*WRITTEN INSTRUCTION 1*.
Reproduce the Baltic business briefs verbatim, from "Off the wire" to "Riga and Tallinn.".
*WRITTEN INSTRUCTION 2*.
Resume the Baltic business briefs after their final sentence and extend them with further writing.

Off the wire

  • 2001-05-17
REVAL IN RIGA: The Reval Hotel Latvija in Riga started accepting first visitors on May 16 after some major renovation, but the official opening of the hotel will be held only in the second half of June. The Norwegian real estate development and management company Linstow International - Reval Hotel Group's owner - has invested over $25 million in the renovation of the hotel. The renovation started last June and lasted 11 months. The hotel has 382 rooms, a modern 1,800-square-meter conference center and several halls designed to accommodate up to 900 persons, several bars, a restaurant, a fitness center, a casino, a nightclub and a car parking lot. Reval currently manages five different class- and price-level hotels in the Baltic capitals of Riga and Tallinn.

PUBLISHING AT A LOSS: The Latvian publishing house Preses Nams, which belongs to the oil company Ventspils Nafta, knocked up losses of 1.21 million lats ($1.95 million) last year on a net turnover of 12.91 million lats, according to the company's annual report. Compared with 1999, Preses Nams has managed to increase turnover by 44 percent, while losses in 1999 amounted to 1.03 million lats. Preses Nams' losses in 2000 were incurred by payments made for land rental and the privatization of land surrounding the Preses Nams building, currency exchange fluctuations in the euro zone and lower revenues due to the belated opening of its new color newspaper-printing machine. The company made some quality improvements in publishing and polygraphic last year to pursue its strategic goal of becoming the largest polygraphic concern in the Baltics. In 2001, Preses Nams is expected to operate at a loss of 383,000 lats, and the operational revenue target is set at 20 million lats, up 55 percent over 2000. Production costs are expected to soar to 18.2 million lats while investment for this year is planned at 2.93 million lats. Preses Nams publishes a number of Latvian major newspapers and also books.

VULNERABLE ECONOMIES: The U.N. Economic Commission for Europe warned that a slowdown in economic growth in North America and Western Europe is going to seriously inhibit economic growth in Eastern Europe, including the Baltic countries. The commission pointed out in its first European economic report that the region's economic growth may remain considerably below an earlier forecast of 4 percent. A drop in the growth rate in the EU and particularly Germany may hold back the growth rate in the Baltic countries and Eastern Europe by one or two percentage points, the commission said. It added that the Baltic countries and the most developed transition economies of Eastern Europe are very sensitive to changes in demand on large foreign markets and may receive a negative external shock if last year's propitious trends turn. The U.N. commission noted that in the short term, the economic development of countries in transition depends above all on Western Europe's demand for imports and the prices of raw materials, particularly oil, on the world market.

*RAW DATA*.

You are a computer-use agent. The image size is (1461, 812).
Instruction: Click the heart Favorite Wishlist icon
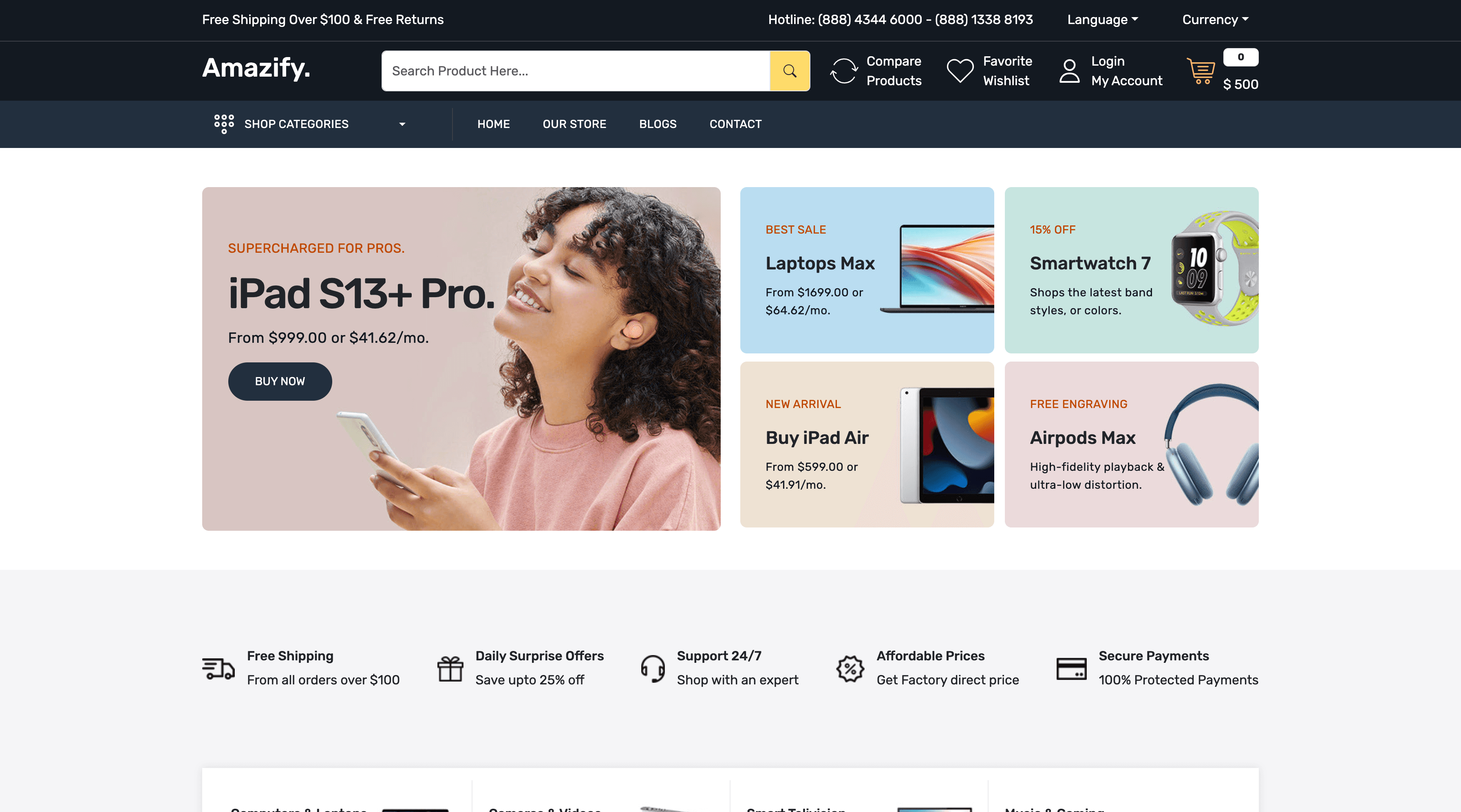point(960,71)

*EXERCISE RESPONSE 1*.
Off the wire

  • 2001-05-17
REVAL IN RIGA: The Reval Hotel Latvija in Riga started accepting first visitors on May 16 after some major renovation, but the official opening of the hotel will be held only in the second half of June. The Norwegian real estate development and management company Linstow International - Reval Hotel Group's owner - has invested over $25 million in the renovation of the hotel. The renovation started last June and lasted 11 months. The hotel has 382 rooms, a modern 1,800-square-meter conference center and several halls designed to accommodate up to 900 persons, several bars, a restaurant, a fitness center, a casino, a nightclub and a car parking lot. Reval currently manages five different class- and price-level hotels in the Baltic capitals of Riga and Tallinn.

*EXERCISE RESPONSE 2*.
ONE HUGE LOAN: The Lithuanian power company Siauliu Energija will borrow some 51 million litas ($12.75 million) to modernize the heating network of the city of Siauliai. Banks, financial intermediaries and contractors will be able to benefit from the modernization process, which will take up to five years. The Siauliai municipality decided to modernize the heating network of this central Lithuanian town without leasing the assets of Siauliai Energija to foreign companies or establishing joint ventures with them, Lithuanian business newspaper Verslo Zinios reported on May 14. The municipality has carried out a preliminary inquiry about banks that would be able to finance the investment project and received positive results.

FINE BRITISH SOCKS: The British knitwear manufacturer Simon May intends to launch operations with the Lithuanian knitwear manufacturer Sparta, which has started producing the first batch of pajamas for children under an order from the British company. Zenonas Janavicius, managing director of Sparta, told the business newspaper Verslo Zinios on May 11 that a representative from Simon May was already monitoring the quality of Sparta's production. The British company will use both Lithuanian and foreign fabrics for the production of knitwear for children. The projected capacity is 500,000 units of pajamas per year. A year earlier, the Swedish sock manufacturers Topeco and the Danish company Egtved launched orders at Sparta, with the production mostly going to the Scandinavian market. This year, the production targets of Egtved and Topeco are 1.4 million and 3 million units, respectively. Another British company, the stockings producer Breconshire Hosiery, whose orders Sparta has been executing since 2000, is going to start producing stockings for children at Sparta as well. Last year, Sparta produced 1 million units of socks for British companies.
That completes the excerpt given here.